Twenty-first Century Skills in the Decade of Trayvon Martin and Michael Brown

What exactly are 21st century skills? In the last 15 years, teachers have been exhorted to “prepare students for the 21st century” and to teach “21st century skills.” Many hours have been devoted to educating teachers about state of the art technology so that they, in turn, could teach their students to use the new tools.

The events in Ferguson, Missouri, this past August — the aftermath of the grand jury’s dismissal of the case against Darren Wilson — and subsequent events, including the conflict between Mayor Bill de Blasio and the New York police, drove home to me that, while schools are preparing people to navigate information highways, they are not really preparing children for the challenges in our society. There is serious racial conflict in American culture. Polls showed that whites and blacks interpreted the events in Ferguson very differently, with twice as many blacks saying those events were about race. We, as a people, don’t agree about race – we can’t even talk about it. Schools want to do the right thing, but usually there isn’t a critical mass of people among the faculty, parents, administrators, and students who agree about what to do about racial inequity or who even agree that there is racial inequity. So schools do very little (sometimes only enough to polarize people).

The scenario at a private school can look something like this: require teachers to be tech literate, but don’t require them to read Peggy McIntosh’s article “White Privilege: Unpacking the Invisible Backpack.” It is easier to invest in technology. Most people are on board, and the investment yields some kind of dividend you can measure (e.g., all assignments are on Haiku or Blackboard).

As a white teacher, I have learned about engaging in dialogue with black people on my own – usually at the expense of black children. For example, I learned not to have students read the n-word aloud from a book when there is only one black girl in the class; I learned that mixing up the names of two black kids is significant in a way it might not be if the two kids were white; I learned not to ask the only black kid in the class about his experience of racism; I learned that ignoring a white kid’s racism-tinged remark because I didn’t know what to say made the two black kids in the class feel very alone. Every teacher makes mistakes, and every teacher learns from some mistakes, but every black student shouldn’t suffer in the process.

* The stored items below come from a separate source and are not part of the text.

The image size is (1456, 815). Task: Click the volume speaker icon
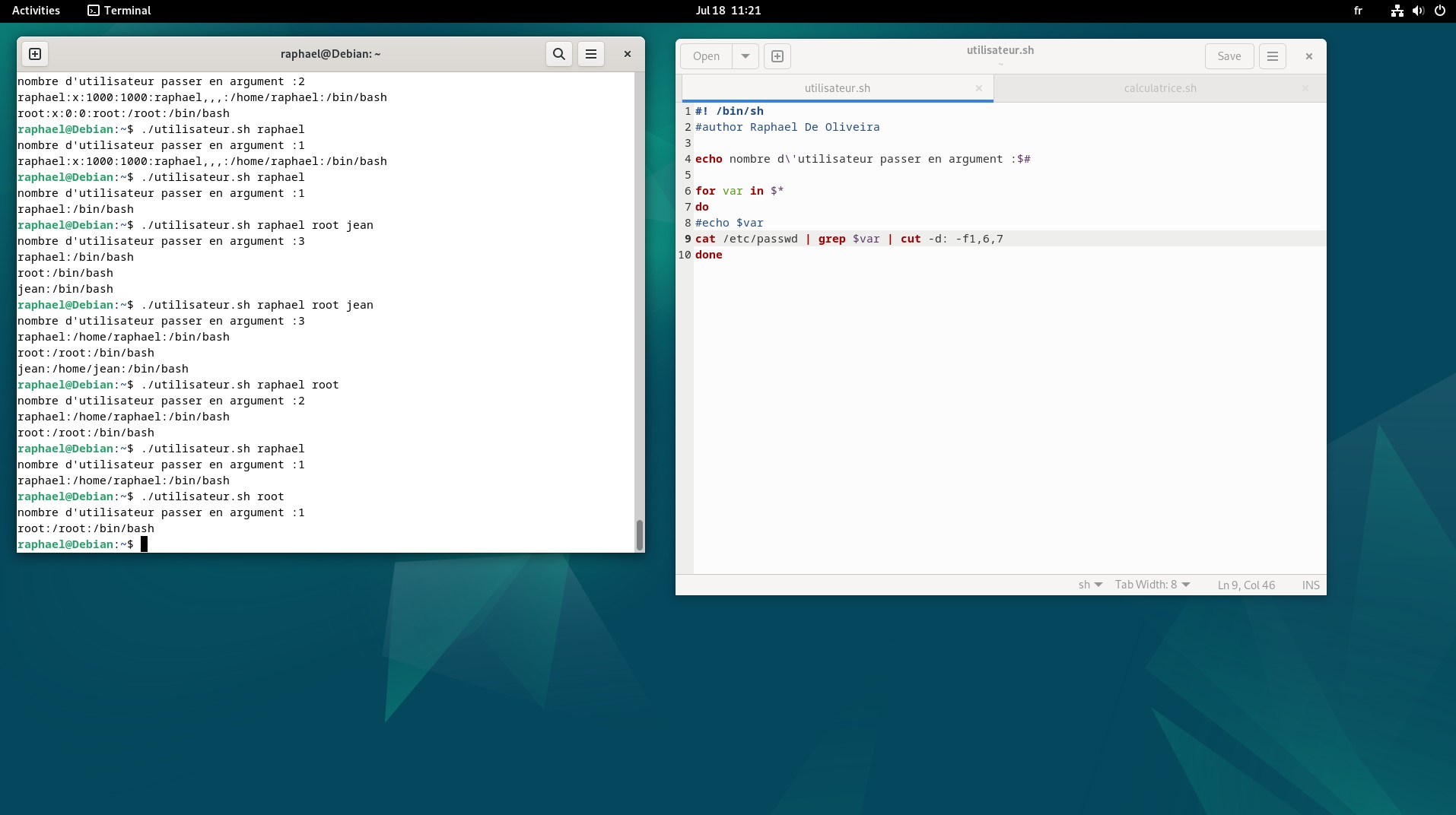[1418, 11]
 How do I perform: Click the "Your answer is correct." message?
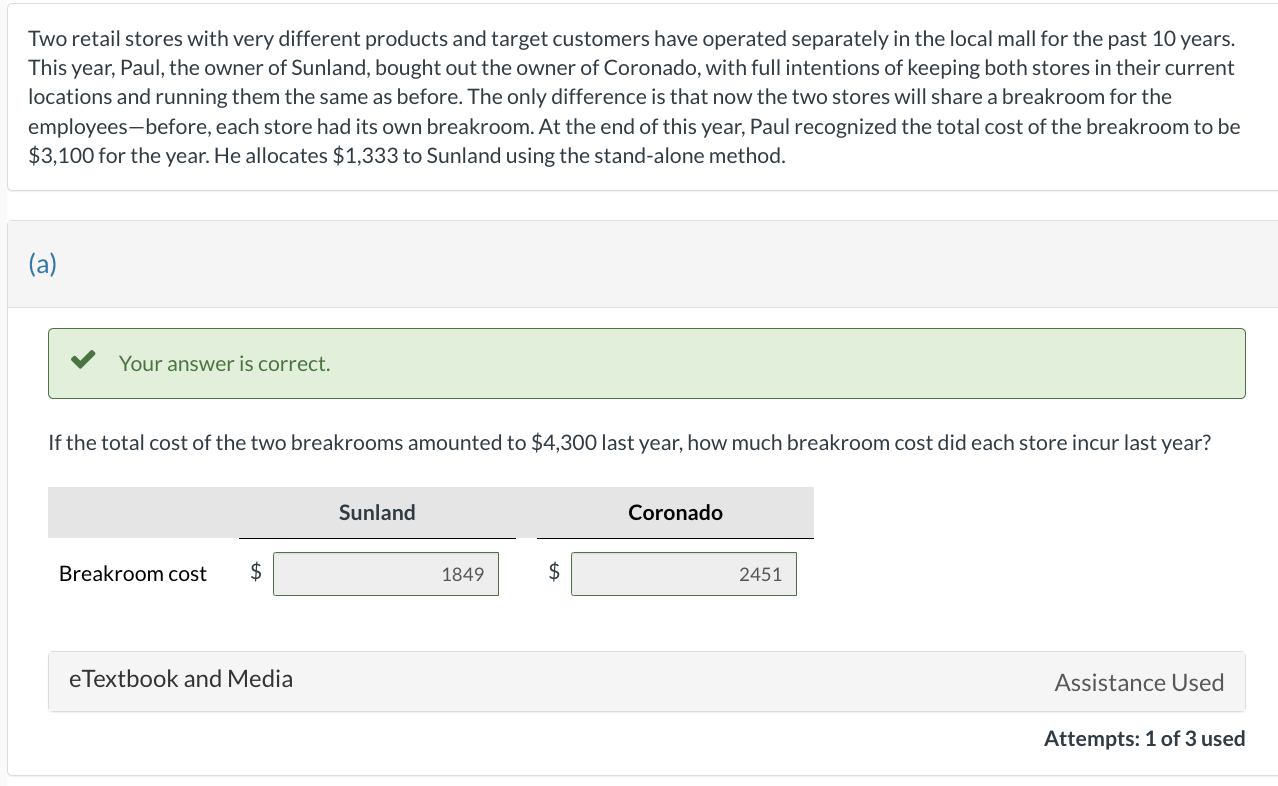[224, 364]
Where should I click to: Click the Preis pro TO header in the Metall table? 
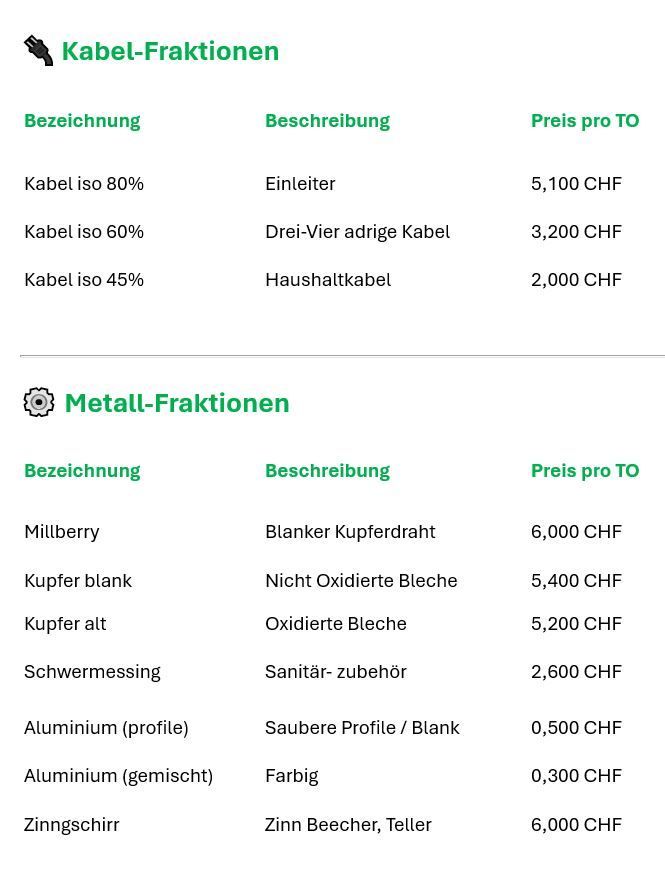(584, 471)
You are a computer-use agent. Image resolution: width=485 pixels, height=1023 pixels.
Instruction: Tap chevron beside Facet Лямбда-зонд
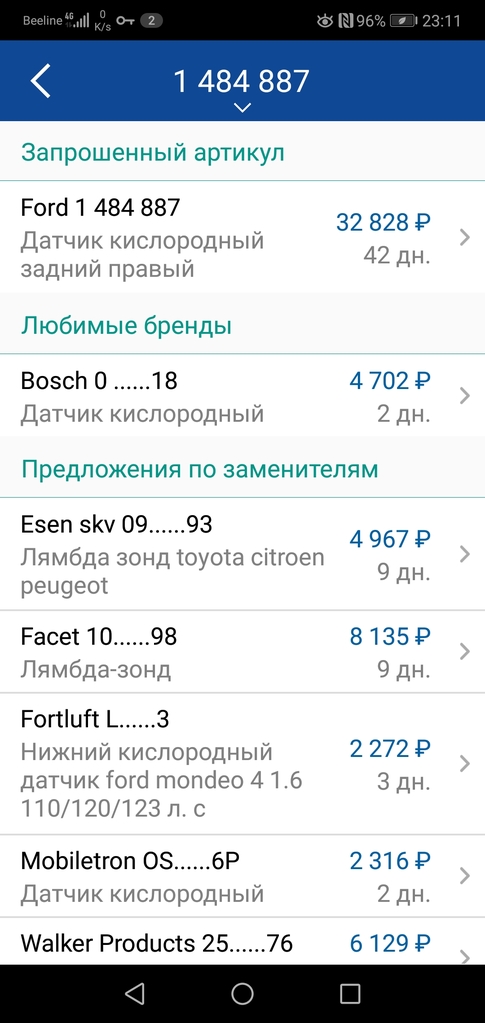point(465,651)
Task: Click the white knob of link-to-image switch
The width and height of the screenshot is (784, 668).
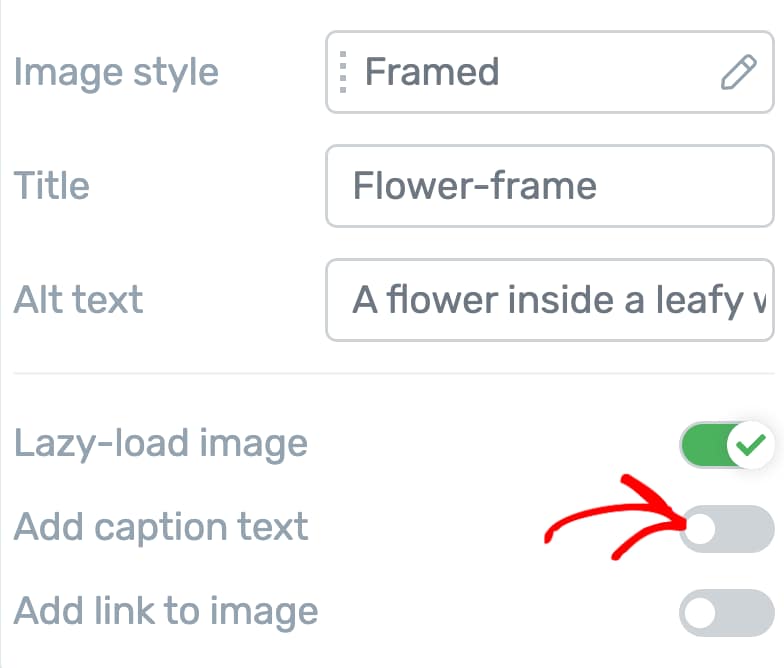Action: pos(701,613)
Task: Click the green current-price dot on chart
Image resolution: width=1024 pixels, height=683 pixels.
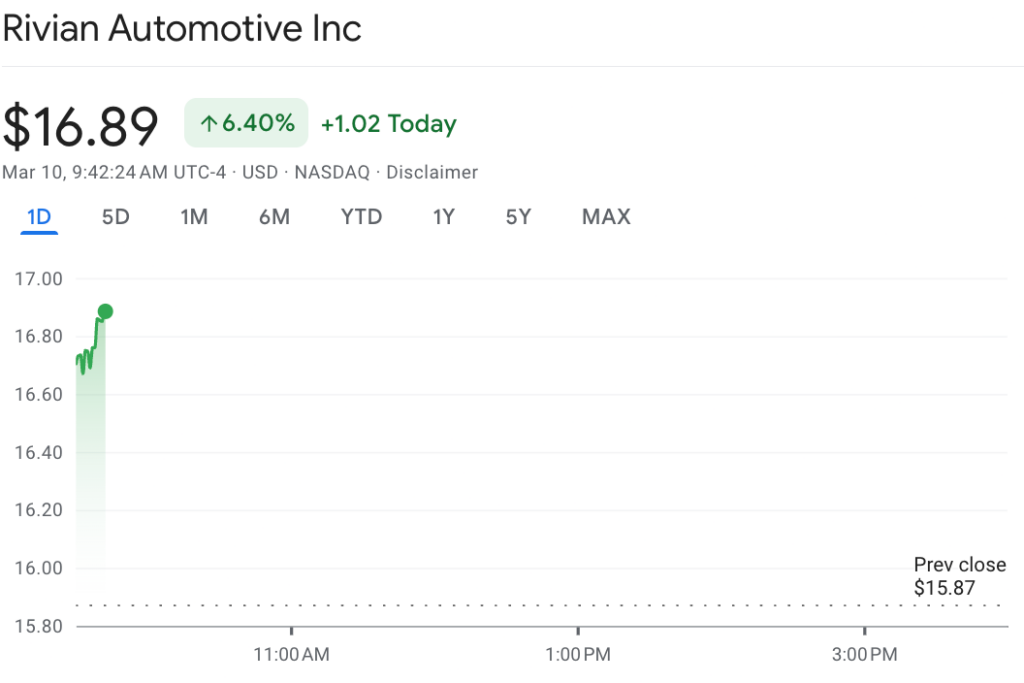Action: click(105, 312)

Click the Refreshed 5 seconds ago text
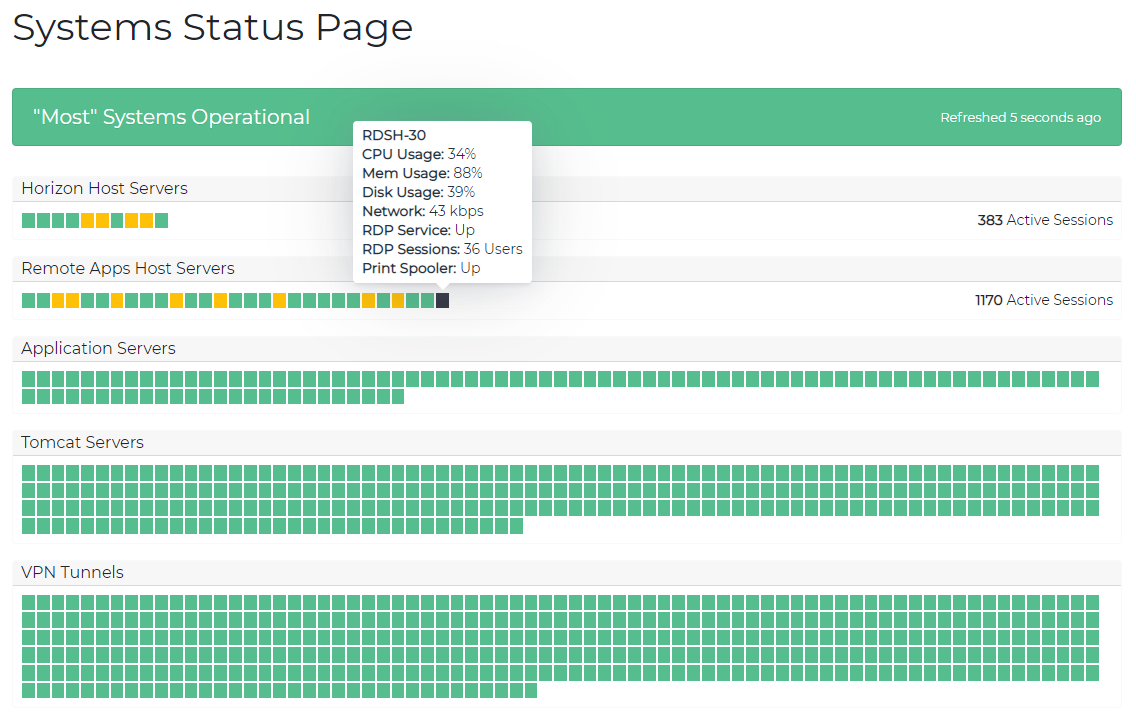coord(1020,117)
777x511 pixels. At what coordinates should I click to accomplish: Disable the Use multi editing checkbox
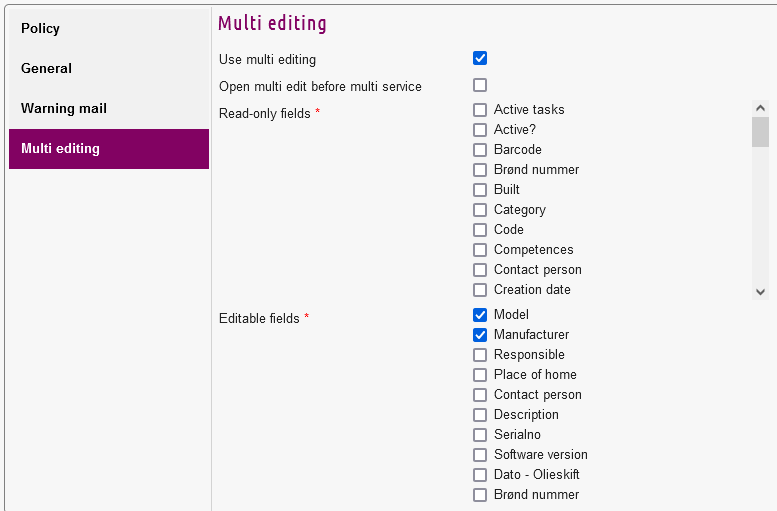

I get scared; I get defensive. I need help learning how to address these issues in my classroom, while keeping the small number of black kids safe – from my ignorance and from the ignorance of other students. Some of our black kids need help learning to navigate the mostly white, private school world. Some of our white kids need help considering another point of view: We live in a racist culture, and while we cannot help being infected by the affliction of racism, we must do something. We can start by educating ourselves, and we can stop reacting to our own guilt and shame by shutting down; we can make understanding and communicating a priority.

People want to make the world a better place for everyone. Educational leaders need to commit to help us do that. What does commitment look like? It looks like money – to make good schooling accessible to everyone, from the age of three; to hire skilled, trained people to start discussions about racial equity; to train teachers.

Commitment looks like time – for courses in conflict resolution, African American Studies, and Whiteness, and for professional development. Commitment looks like rewards for excelling in the areas of wisdom and kindness. Colleges and schools need to put their money where their mouths are and start admitting people based on their character, not their test scores. Awards based on character need to be as well regarded and important as athletic and academic awards.

Listening, feeling empathy, controlling one’s emotions, daring to be vulnerable, choosing to be honest . . . every generation has needed these personal skills. There isn’t a unified vision of how to teach them, but why should that stop us from exploring? In our effort to teach young people 21st century skills, the first thing we could do is show them that our priorities involve aspiring to create a just and peaceful society.


Jan Sidebotham has been a teacher in private schools since 1985, including at Maret School (Washington, DC) and Connelly School of the Holy Child (Maryland). She currently teaches English at Brimmer and May (Massachusetts).